Six Flags Magic Mountain
- Area: Samurai Summit
- Status: Closed
- Cost: $800,000
- Opening date: 1971
- Closing date: 2014

Ride statistics
- Attraction type: Observation Tower
- Manufacturer: Intamin
- Model: Hexagonal Tower
- Height: 385 ft (117 m)
- Capacity: 2000 riders per hour
- Vehicles: 2
- Riders per vehicle: 50

= Sky Tower (Six Flags Magic Mountain) =

Former observation tower

Sky Tower is a 385-foot-tall (117 m) observation tower at Six Flags Magic Mountain in Valencia, California, United States. The tower closed in 2014.

==History==
Construction for the Sky Tower started in October 1970, one year prior to Magic Mountain's opening. Aggressive Erectors & Bridgemen Inc. installed the ride, along with other opening day attractions. The ride opened in 1971, the same year the park opened. The tower was built by Intamin AG, as a Hexagonal Tower. The tower is made of 460-tons of steel, has two-observation decks and a red-paint scheme. The tower was also designed to withstand strong 100 MPH winds.

The tower opened with a yellow paint scheme, but the tower later a multi-colored rainbow-paint scheme and a white paint scheme, but was then later repainted to its current red-paint scheme.
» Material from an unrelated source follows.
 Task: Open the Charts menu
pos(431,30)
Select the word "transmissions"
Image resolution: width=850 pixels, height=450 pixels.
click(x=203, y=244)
From 1977-1978, the tower received a sponsorship from Western Airlines. Metal plates with the airline's "W" logo were welded to the sides of the tower. These plates were later used for promotion of Tatsu, with the ride's logo posted on them.

In 2008, the Sky Tower received the "Magic of the Mountain" museum at the top floor of the tower. An attraction that contained memorabilia throughout the parks history including old television commercials, old park maps, old photographs, models, and equipment saved from past/defunct rides. Some items included a car from Colossus (Six Flags) and a test seat for Scream (roller coaster) in its original purple, blue, and yellow colors.

During the Holiday in the Park season, the Sky Tower is decorated as a Christmas Tree.

In 2023, the "Sky Tower Challenge" was hosted by the Santa Clarita Sheriff and sponsored by LoanDepot. Groups of first responders raced up the tower's stairs to win.

==Closure==
Sometime in 2000, the tower closed for an unknown reason. However, it reopened with the opening of Tatsu in 2006.

Sky Tower permanently closed in 2014.

In August 2020, while the park was closed during the COVID-19 lockdown, a pair of local teenagers broke into the park, and climbed up the tower to the observation deck, spraying the inside of the observation deck with fire extinguishers, hanging from the edge, pouring gallons of paint on the midways, and tossing objects to the ground 30 stories below. They were arrested on August 28 on suspicion of felony vandalism costing more than $3,000.